同期間における米国の財貿易赤字上位国を見てみると、表1のように、米国は中国との貿易赤字を前年同期から381億ドル、ドイツとは79億ドル、イタリアとは55億ドル、韓国とは36億ドル減らしている。ちなみに、米国の日本との貿易赤字は7億ドル減少した。

これに対して、米国はトランプ関税の発動にもかかわらず、同期間においてスイスとは436億ドル、台湾とは375億ドル、ベトナムとは361億ドル、アイルランドとは350億ドル、メキシコとは194億ドル、インドとは142億ドル、マレーシアとは62億ドルも貿易赤字を増加させた。

スイスは医薬品、台湾・マレーシアは半導体、ベトナムはコンピューター部品が増加

米国は2025年に入り、スイスとの貿易赤字を大きく拡大したが、これはスイス製の医薬品の輸入増が大きく寄与している。同様に、アイルランドやインドからも医薬品の輸入の増加が顕著であった。ただし、アイルランドから輸入した医薬品の多くは現地の米国子会社が製造したものであった。また、インドからの輸入は主にジェネリック医薬品であった。

米国はスイスから医薬品だけでなく時計などの精密機械を輸入しており、トランプ大統領がスイスとの貿易赤字削減のために賦課した39%の相互関税は、スイスの対米輸出に大きな打撃となることは明らかであった。トランプ大統領が課した39%の相互関税を巡って、米国とスイスとの貿易交渉が続いていたが、ジェミソン・グリアUSTR代表は25年11月14日、両国は実質的に合意に達したことを表明した。

スイス政府の発表によれば、米国は39%の相互関税を15%に引き下げるとのことである。これに対して、スイスは全ての工業製品や魚介類及び農産物などの米国産品の輸入関税を引き下げることになった。また、スイス企業は一層の対米投資の拡大を計画しているとのことであった。

米国は台湾から半導体やコンピューター部品の輸入を拡大しており、マレーシアからインテルやマイクロンなどの米国企業の現地子会社からの半導体や通信機器・部品などの電気・電子製品の輸入を増やしている。米国の台湾とマレーシアからの輸入品に対する相互関税率はそれぞれ20%と19%であるが、両国からの半導体や通信機器・部品などの輸入に関しては、現時点では関税が賦課されていない。

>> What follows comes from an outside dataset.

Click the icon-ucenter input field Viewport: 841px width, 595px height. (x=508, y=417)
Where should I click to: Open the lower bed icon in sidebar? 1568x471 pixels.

このため、トランプ関税にもかかわらず、台湾とマレーシアで生産された半導体などの対米輸出競争力は維持されている。

ベトナムの貿易統計によれば、米国の2025年1~9月のベトナムからの輸入においては、コンピューター部品が大きく伸びており、機械設備・同部品及び縫製品の伸びも堅調であった。米国のベトナムからの輸入が増加している大きな要因は、ベトナムに対する20%の相互関税にもかかわらず、これらの製品が関税免除の対象になっているためである。なお、米国のベトナムからの輸入の中には、中国企業がベトナムで製造した製品が含まれている可能性がある。

メキシコはUSMCA活用、インドは医薬品・スマホでの関税免除が輸入増に寄与

米国の2025年1~8月のメキシコからの輸入は、前年同期比6.7%増と堅調に推移した。これは、トランプ関税下でもUSMCA(米国・メキシコ・カナダ協定)の北米原産基準を満たすことができれば、メキシコは自動車、鉄鋼・アルミ、銅、木製品などの特定分野における追加関税の対象品目を除き、無税で米国に輸出することができるためと考えられる。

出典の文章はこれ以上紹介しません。